William Styron was resident in a Flatbush rooming house in 1949, which provided the setting for Sophie’s Choice. The novel examines consequences of the Holocaust, specifically its effect on post-war Flatbush where, notes Rosen, “Sophie could have been the fictional incarnation of any number of my neighbors.” But his fascination with all things Nazi-related also drew him into a secret reading of William Shirer’s Rise and Fall of the Third Reich, with its lurid accounts of torturous abuse. “Oh, I’ll become numb to it all in a couple of years,” writes Rosen, “and soon enough the very notion of genocidal slaughter will cease to appall me.”

Rosen’s father owned and operated a candy store near his home, which provides the setting for many of the memoir’s scenes. Such as the time Duke Snider, a legendary Brooklyn Dodger, stopped by for what he’d heard were “the best egg creams on Church Avenue.” And there are Rosen’s own stints there as a soda jerk, which allowed him to develop a journalist’s skill at unobtrusively eavesdropping.

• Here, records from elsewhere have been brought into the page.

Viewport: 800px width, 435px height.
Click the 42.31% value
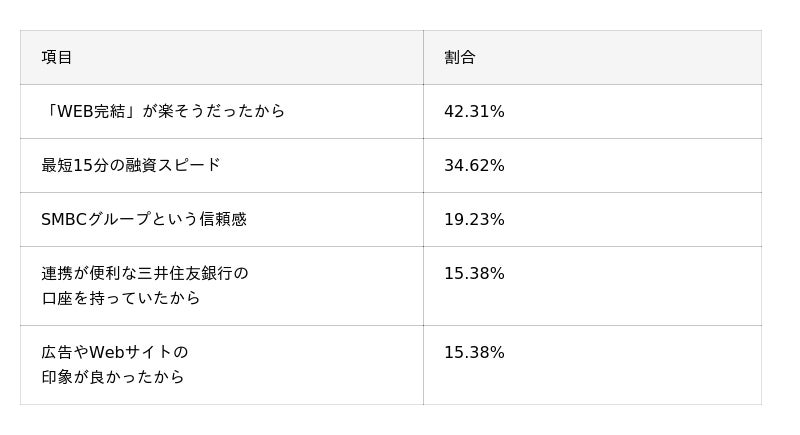(474, 112)
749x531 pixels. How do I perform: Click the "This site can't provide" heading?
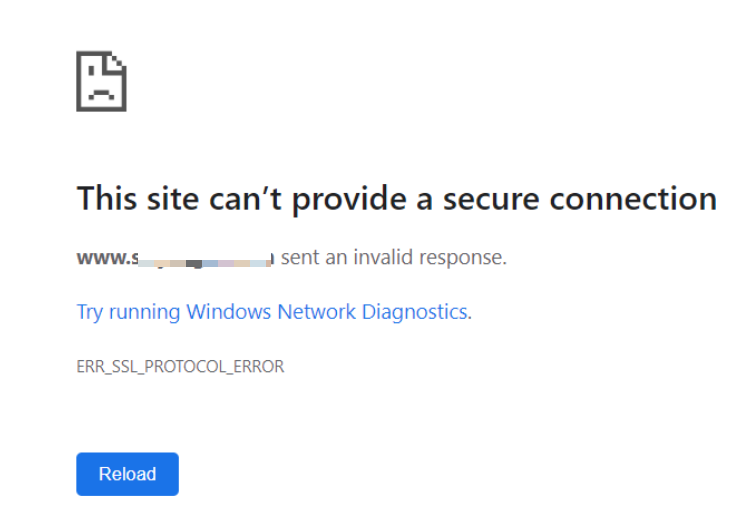coord(396,199)
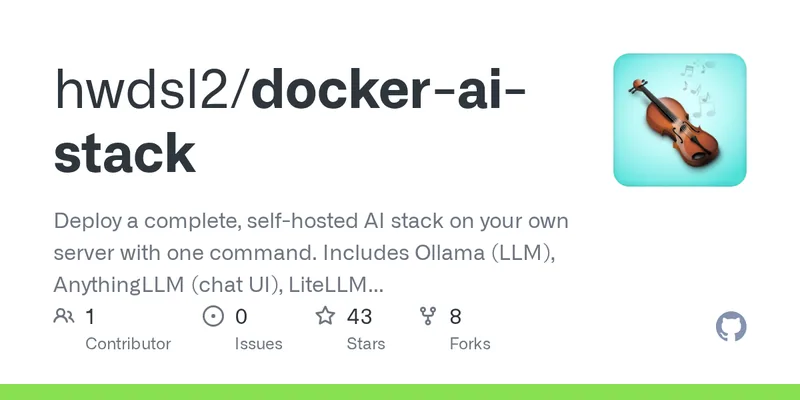
Task: Select the Stars label
Action: (366, 344)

As a boy growing up in the early 1960s, he observed signal events like Roger Maris’s home-run streak and the progression of the space missions, which galvanized his family and friends. The death of Pope John XXIII, in June 1963, drew little neighborhood attention. But the assassination of President Kennedy, five months later, changed everything. As Rosen puts it, “The Wall began to crumble.” National mourning was stoked by an aggressive media. “It seemed that every magazine that went on sale at my father’s candy store—Life, Look, Time, Newsweek, The Saturday Evening Post, and even Playboy—had something about the Kennedy assassination on the cover.” It was the first of two events that finally breached the neighborhood’s isolation, finished by the arrival of the Beatles.

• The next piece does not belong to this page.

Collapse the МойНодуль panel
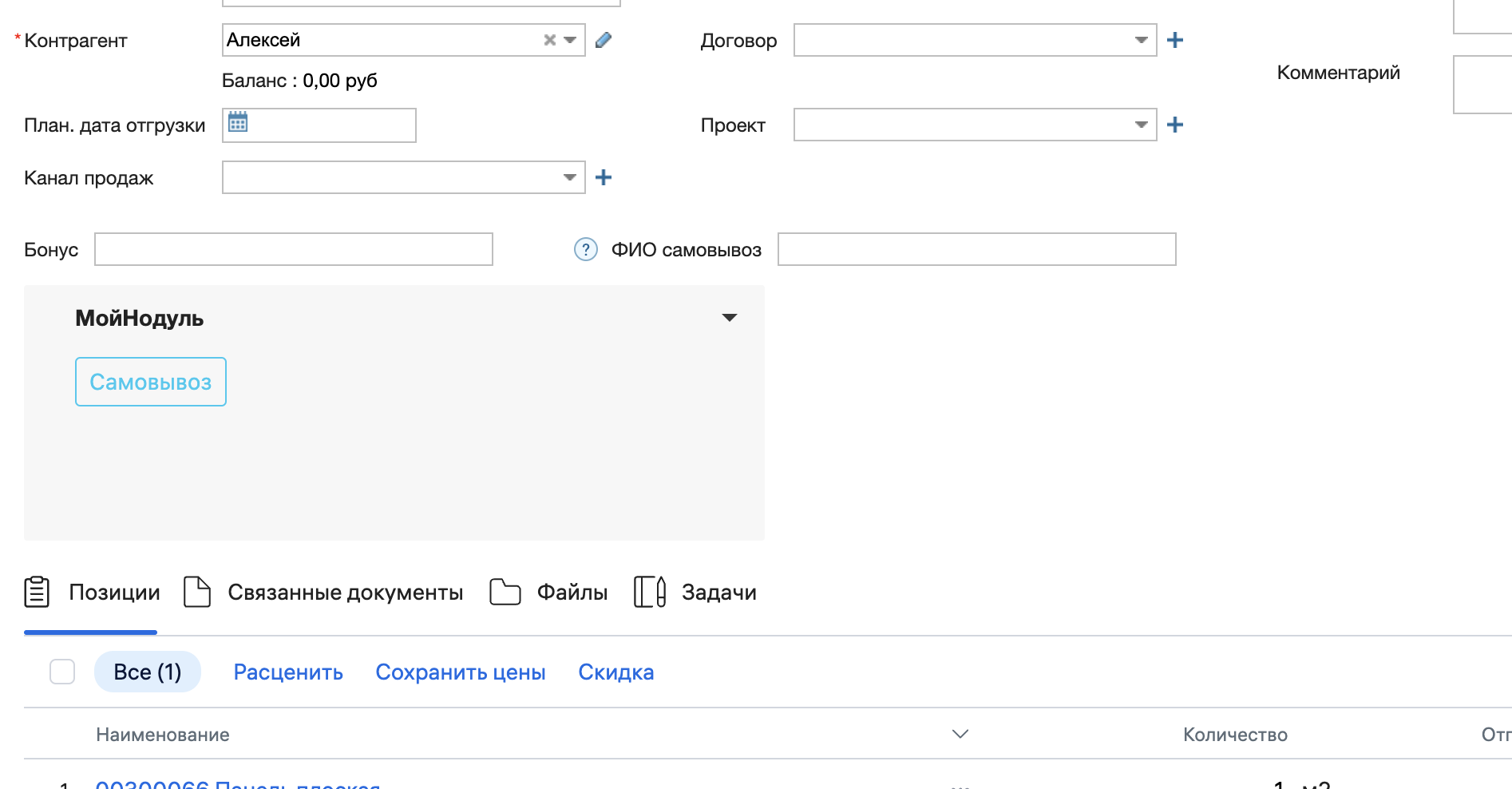Viewport: 1512px width, 789px height. (729, 318)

Bobby in Naziland portrays the neighborhood during that particular decade with the characterizations and insight of a good novel, although at times it seems a little too dispassionate as the adult Robert reviews the antics of young Bobby with what must be elusive objectiveness. But it really is the neighborhood that’s the star of the story. You don’t have to be Jewish—or a Brooklynite—to be enchanted by this book. But it’s going to take you even further home if you are.

—B. A. Nilsson is a freelance writer who has been covering literature, the arts, and food for a variety of publications for more than thirty years.